Anna Rawhiti-Connell’s ode to Director-General of Health Ashley Bloomfield – the balm for our furrowed brows
When children ask me what I did during the great pandemic of the 2020s, I will tell them I participated in idolatry so egregious that the Golden Calf would’ve blushed a dusky shade of metallic rose.
Every day, at 1pm, I tune in to my new favourite TV programme, the Ashley Bloomfield Show starring Ashley Bloomfield.
Ashley Bloomfield is our Director-General of Health and can only be referred to by his full name, for that is the level of reverence Ashley Bloomfield deserves.
On Saturday, I checked with Twitter to see if the Ashley Bloomfield show would be on, pre-emptively girding my loins for the news I knew was coming. Confirmation came via a tweet from my friend Veronica. “Today is the day: Ashley Bloomfield is taking a day off” it read.
In the time it took for me to accept that Ashley Bloomfield needed a day off and that what was good for Ashley Bloomfield was good for the country, my friend’s simple tweet had gone slightly viral. The nation was collectively breathing a sigh of relief into the crooks of their elbows. Ashley Bloomfield was having a day of rest.
On Sunday, Ashley Bloomfield returned to his rightful place as host of the Ashley Bloomfield Power Hour. On being asked about how many people with Covid-19 were Māori or Pasifika, Ashley Bloomfield gave the exact percentages to one decimal place.
As if in an Ashley Bloomfield Fan Club fever dream, I tweeted about this magnificent feat. “Ashley ‘Off the top of my head, here are the exact percentages’ Bloomfield” the tweet read.
Like my friend’s tweet the day before, this tweet went a little viral. My Twitter account became the national headquarters for the Ashley Bloomfield fan club. Hundreds of like-minded souls have since followed me. If Ashley Bloomfield were Jesus, I am at least one of the lesser known apostles now. Jude Thaddeus perhaps.
On Monday Ashley Bloomfield was compared to Superman by the New Zealand Film Parallels Twitter account. ‘Perfect!’ I exclaimed in a WhatsApp chat group. Once reserved for discussions about the lives of the people in it, this group is now a fully operational branch of the Ashley Bloomfield appreciation society.
Ashley Bloomfield, like the Tiger King, is now memetic. As I write, Ashley Bloomfield is the number one trend on Twitter. Ashley Bloomfield has gone coronaviral.
I do not tweet about Ashley Bloomfield for superficial online fame or gain. I tweet about Ashley Bloomfield as if I am invoking an ancient protection charm. As if urgent, punctuation-free tweets about Ashley Bloomfield will keep Ashley Bloomfield safe.
There is no ultimate end goal for me beyond this. Every tweet is a feather in an invisible korowai, wrapped around Ashley Bloomfield, protecting him from the Rona. I fear what will happen if Ashley Bloomfield is ill and unable to reassure us every day at 1pm with nothing but calm factual statements and nice hair. Ashley Bloomfield is a balm for our furrowed brows.

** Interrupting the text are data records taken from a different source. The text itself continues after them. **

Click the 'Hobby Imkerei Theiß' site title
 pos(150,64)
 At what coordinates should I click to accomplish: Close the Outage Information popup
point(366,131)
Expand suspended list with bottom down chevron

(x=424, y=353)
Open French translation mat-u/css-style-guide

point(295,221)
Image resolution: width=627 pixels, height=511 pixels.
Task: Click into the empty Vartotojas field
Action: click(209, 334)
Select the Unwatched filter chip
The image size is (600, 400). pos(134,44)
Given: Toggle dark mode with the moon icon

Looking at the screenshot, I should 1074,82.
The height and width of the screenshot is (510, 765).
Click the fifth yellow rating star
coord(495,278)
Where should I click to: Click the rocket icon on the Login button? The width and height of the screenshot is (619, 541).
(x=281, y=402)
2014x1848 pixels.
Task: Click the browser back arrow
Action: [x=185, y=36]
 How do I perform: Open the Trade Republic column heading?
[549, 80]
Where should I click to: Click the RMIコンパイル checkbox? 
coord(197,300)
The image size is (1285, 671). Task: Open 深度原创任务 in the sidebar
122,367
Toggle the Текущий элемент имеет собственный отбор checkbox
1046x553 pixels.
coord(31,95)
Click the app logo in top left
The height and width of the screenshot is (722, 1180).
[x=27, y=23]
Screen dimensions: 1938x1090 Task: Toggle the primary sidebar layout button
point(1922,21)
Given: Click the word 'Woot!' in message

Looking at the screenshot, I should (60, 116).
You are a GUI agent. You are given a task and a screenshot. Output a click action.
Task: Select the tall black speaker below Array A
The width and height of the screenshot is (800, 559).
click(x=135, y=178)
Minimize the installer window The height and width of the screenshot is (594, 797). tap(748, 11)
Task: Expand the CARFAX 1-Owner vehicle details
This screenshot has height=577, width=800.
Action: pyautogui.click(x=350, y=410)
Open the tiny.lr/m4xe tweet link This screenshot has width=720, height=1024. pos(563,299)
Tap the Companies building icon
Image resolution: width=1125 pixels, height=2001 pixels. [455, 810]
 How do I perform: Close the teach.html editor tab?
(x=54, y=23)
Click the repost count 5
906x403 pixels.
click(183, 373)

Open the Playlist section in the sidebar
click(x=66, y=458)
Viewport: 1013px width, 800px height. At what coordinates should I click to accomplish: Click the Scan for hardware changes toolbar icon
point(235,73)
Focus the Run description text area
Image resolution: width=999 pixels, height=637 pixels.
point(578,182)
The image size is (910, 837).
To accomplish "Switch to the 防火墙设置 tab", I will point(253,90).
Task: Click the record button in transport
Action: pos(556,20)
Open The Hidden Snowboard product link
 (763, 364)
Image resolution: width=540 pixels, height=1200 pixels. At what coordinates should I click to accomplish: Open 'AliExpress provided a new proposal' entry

I have reassured my husband that he has nothing to worry about. My feelings for Ashley Bloomfield are entirely platonic. Hero-worshiping, comfort-seeking, idolising, panic-stricken, platonic adoration.
I can never meet Ashley Bloomfield in real life anyway. They say never meet your heroes, but I know I wouldn’t be disappointed. I can never meet Ashley Bloomfield because I would die of embarrassment. Ashley Bloomfield mightn’t know about this column or the 847 tweets I will send about him, but I would, and the only guaranteed physical response to meeting Ashley Bloomfield with that knowledge would be for me to blush a dusky shade, flush from feet to forehead, burn up and burst into flames.
After all Ashley Bloomfield’s hard work keeping me and the rest of the country from dying of coronavirus, this would be an affront to his labour.
As I am at the bargaining stage of the coronavirus/Kubler Ross grief trough, I am hedging my bets with omnistic prayers for Ashley Bloomfield’s safety.
I start with Jesus, hoping he might remember me from notable events like my baptism, Holy Communion and confirmation and move through the spectrum of religion towards science, ending by lighting a candle to honour the space time continuum.
‘Dear Jesus and/or subatomic particles’ I pray.
‘Please keep Ashley Bloomfield safe.
I promise to read The Luminaries if you do.